— begin Text segment —

AMRITRAJ INDIA WIMBLEDON

Midway through the 20th century, an unknown lad from India was making waves on the tennis court with his distinctive style of tennis, a style that was based less on power and more on consistent stroke-play. Ramanathan Krishnan was the lad, who carved a niche for himself in the sport, becoming the first Asian to capture the Wimbledon junior title, at a time when the word ‘tennis’ was synonymous with the West. He went on to scale greater heights, reaching the semifinals of Wimbledon twice, and even possessed a world ranking of No. 3 in 1959, permanently etching his name in Indian tennis. He amassed 50 wins in Davis Cup matches as a singles player, losing only 19 times.

Vijay Amritraj – one of the pioneers of Indian tennis

Vijay Amritraj was another Indian who showed a lot of promise and reached a career-high world ranking of 16 in 1980, capturing 16 titles through his career, and compiled a respectable 391-304 record in his singles career. His greatest achievement on the tennis court is the 5-6 head-to-head record against Jimmy Connors – no mean feat against one of the finest-ever players in tennis.

— end Text segment —
— begin Recorded data —

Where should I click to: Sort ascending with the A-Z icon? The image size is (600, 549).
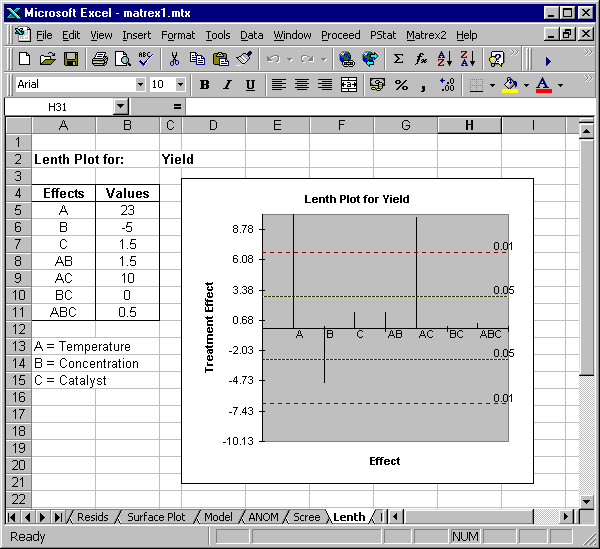tap(444, 59)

— end Recorded data —

* Given request: Write out the text on Indian tennis word for word, covering everything from "Midway through the" down to "only 19 times.". The lines come from a separate source and are unrelated to the text on Indian tennis.

* Answer to this problem:
Midway through the 20th century, an unknown lad from India was making waves on the tennis court with his distinctive style of tennis, a style that was based less on power and more on consistent stroke-play. Ramanathan Krishnan was the lad, who carved a niche for himself in the sport, becoming the first Asian to capture the Wimbledon junior title, at a time when the word ‘tennis’ was synonymous with the West. He went on to scale greater heights, reaching the semifinals of Wimbledon twice, and even possessed a world ranking of No. 3 in 1959, permanently etching his name in Indian tennis. He amassed 50 wins in Davis Cup matches as a singles player, losing only 19 times.